◆ Directives ◆
#1 Reproduce the text on the liquid lens upper window in full, word for word.
#2 Locate each line of the records containing the word "height" and copy those lines out.

◆ Extract ◆
* start *

Referring to fig. 4, the liquid lens 100 may have a shaped upper window 110. The upper window 110 may have selected regions of different thickness and/or regions of different material (e.g., concentric circular regions) such that the upper window 110 assumes a particular shape (e.g., substantially spherical, substantially parabolic, etc.) when flexed. The upper window 110 may have a region of continuously varying thickness. One or both surfaces of the upper window 110 may be curved when at rest. In the embodiment of fig. 4, the window is flat concave, having a substantially planar top or outer surface and a concave bottom or inner surface. This configuration may result in the upper window 110 flexing more at the thinner central region and less at the thicker outer regions. Many variations are possible. The upper window 110 may be plano-convex, for example having a substantially planar top or outer surface and a convex bottom or inner surface. The plano-convex upper window 110 may result in a thicker center portion that flexes less than a thinner outer portion of the upper window 110. In some cases, a planar top or outer surface may reduce the optical power introduced by the upper window 110 when unflexed, especially if the material of the upper window 110 has a refractive index that is close to that of the polar first fluid 104 (e.g., such that light is not significantly refracted at the interface between the polar fluid and the curved bottom or inner surface of the window). In some cases, both the top surface or the outer surface and the bottom surface or the inner surface may be curved (e.g., have a biconcave, biconvex, meniscus shape). A variety of different window shapes may be used depending on the desired flexure of the upper window 110.

* end *

◆ Available records ◆
* start *

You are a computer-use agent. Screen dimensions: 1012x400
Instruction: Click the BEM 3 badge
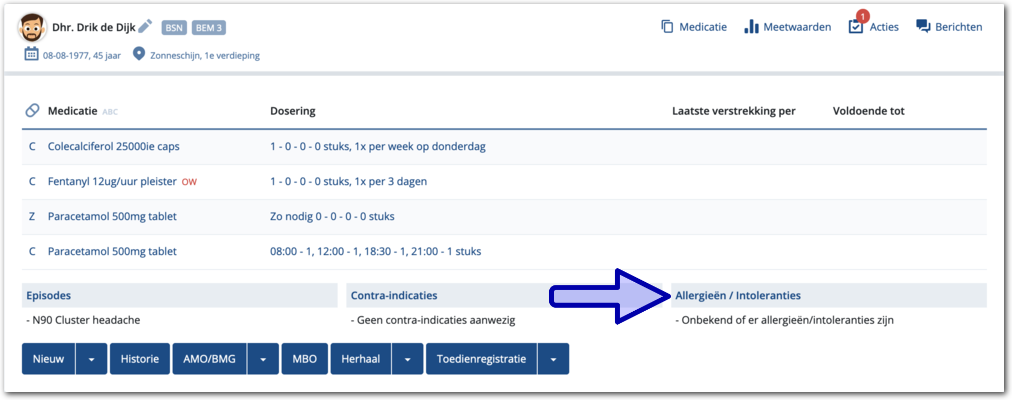click(x=208, y=27)
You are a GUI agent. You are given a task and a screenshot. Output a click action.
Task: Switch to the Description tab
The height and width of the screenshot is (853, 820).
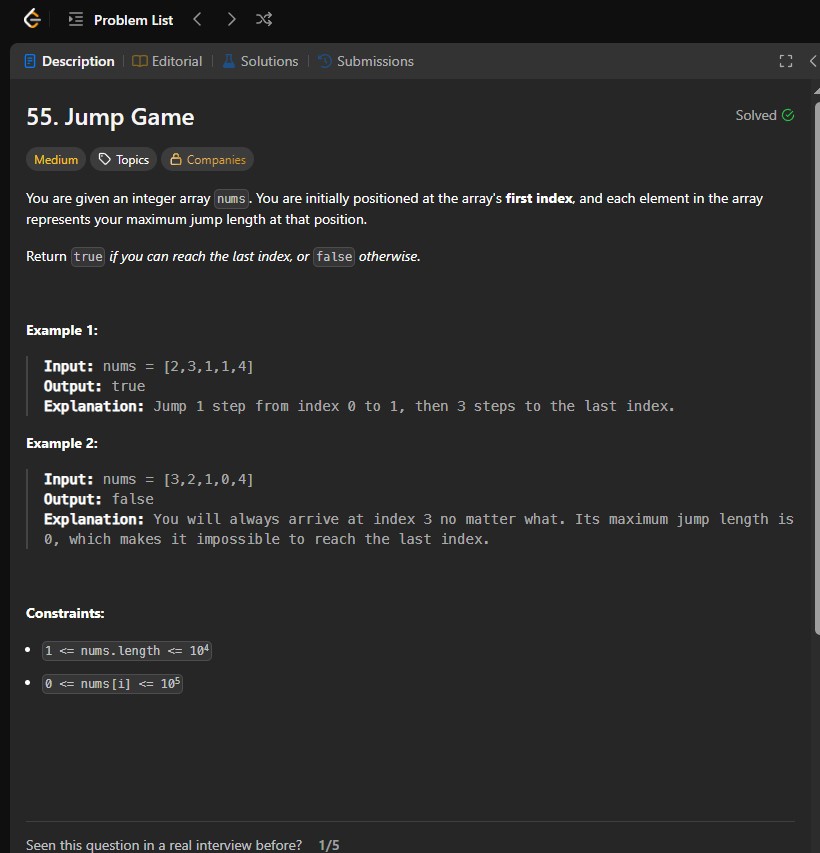69,62
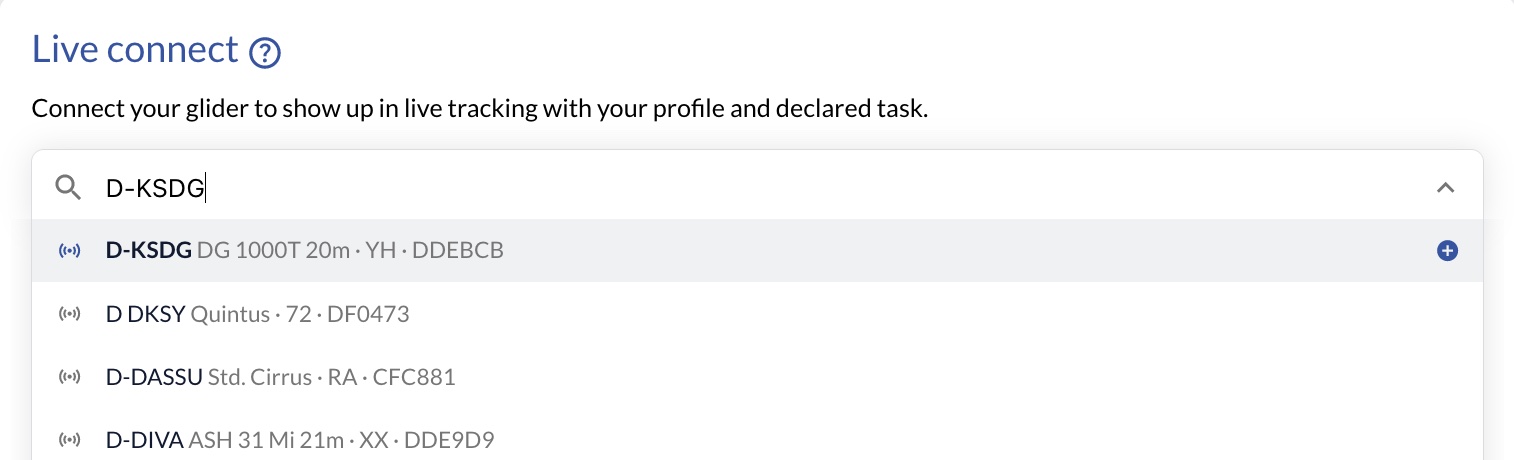
Task: Click the beacon icon beside D DKSY
Action: click(69, 315)
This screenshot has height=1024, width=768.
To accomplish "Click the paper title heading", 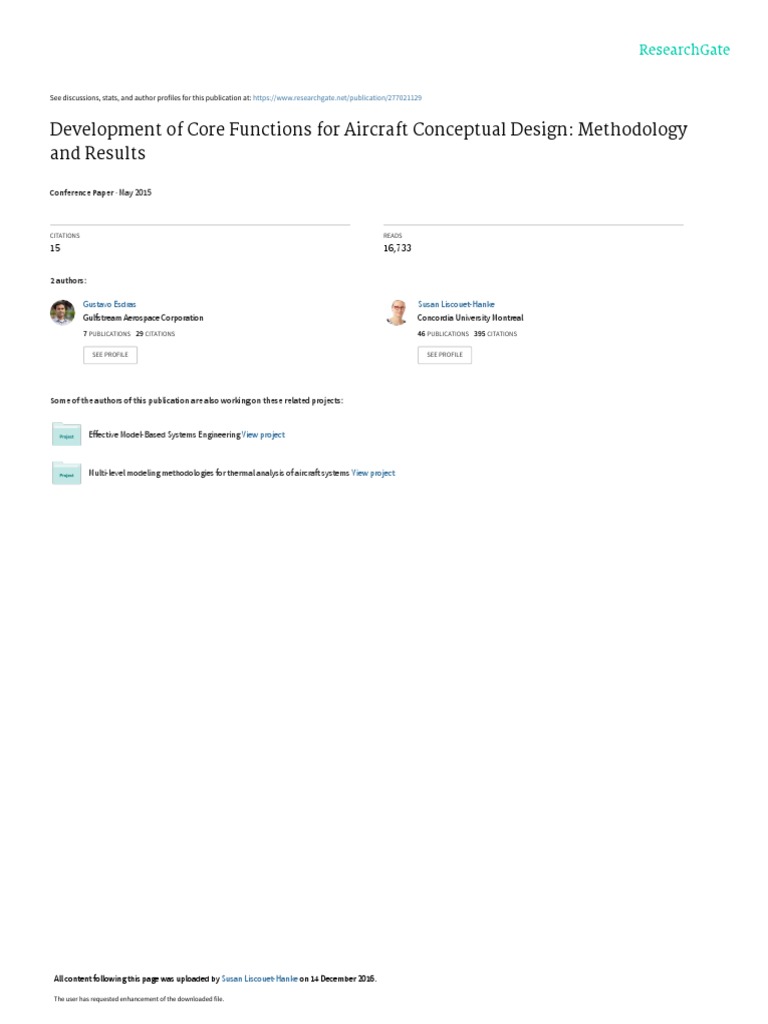I will (x=368, y=140).
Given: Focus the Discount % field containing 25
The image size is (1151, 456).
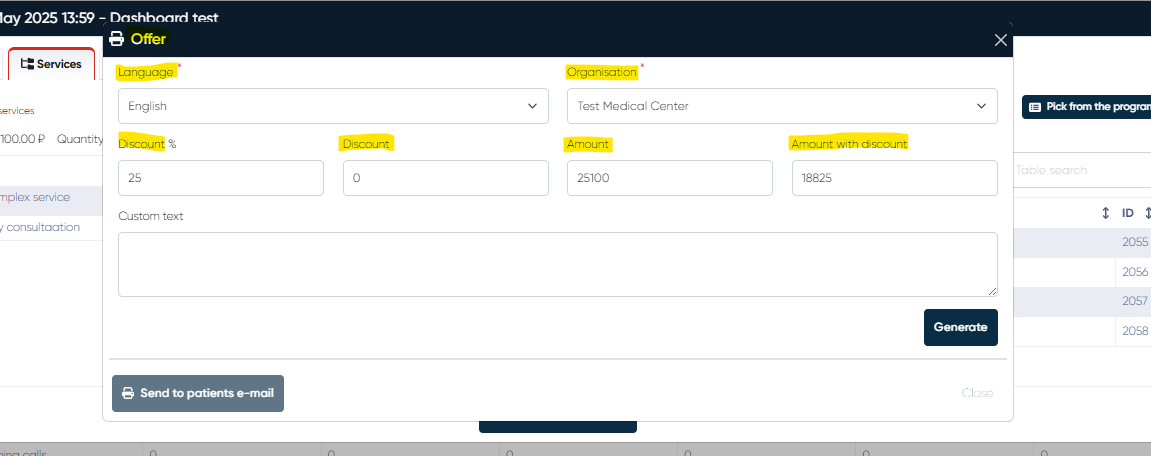Looking at the screenshot, I should (220, 178).
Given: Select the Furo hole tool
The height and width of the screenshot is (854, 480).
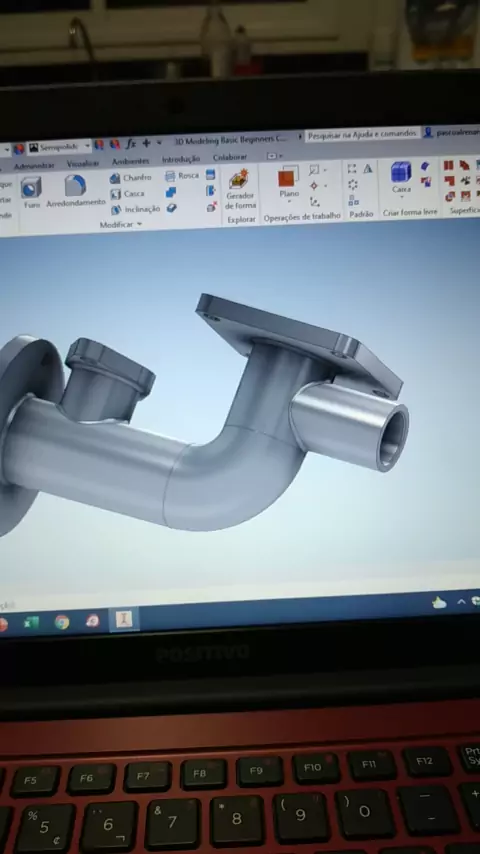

* end *

◆ Exercise results ◆
#1
Referring to fig. 4, the liquid lens 100 may have a shaped upper window 110. The upper window 110 may have selected regions of different thickness and/or regions of different material (e.g., concentric circular regions) such that the upper window 110 assumes a particular shape (e.g., substantially spherical, substantially parabolic, etc.) when flexed. The upper window 110 may have a region of continuously varying thickness. One or both surfaces of the upper window 110 may be curved when at rest. In the embodiment of fig. 4, the window is flat concave, having a substantially planar top or outer surface and a concave bottom or inner surface. This configuration may result in the upper window 110 flexing more at the thinner central region and less at the thicker outer regions. Many variations are possible. The upper window 110 may be plano-convex, for example having a substantially planar top or outer surface and a convex bottom or inner surface. The plano-convex upper window 110 may result in a thicker center portion that flexes less than a thinner outer portion of the upper window 110. In some cases, a planar top or outer surface may reduce the optical power introduced by the upper window 110 when unflexed, especially if the material of the upper window 110 has a refractive index that is close to that of the polar first fluid 104 (e.g., such that light is not significantly refracted at the interface between the polar fluid and the curved bottom or inner surface of the window). In some cases, both the top surface or the outer surface and the bottom surface or the inner surface may be curved (e.g., have a biconcave, biconvex, meniscus shape). A variety of different window shapes may be used depending on the desired flexure of the upper window 110.

#2
The height and width of the screenshot is (853, 820).
This screenshot has height=1024, width=768.
The height and width of the screenshot is (854, 480).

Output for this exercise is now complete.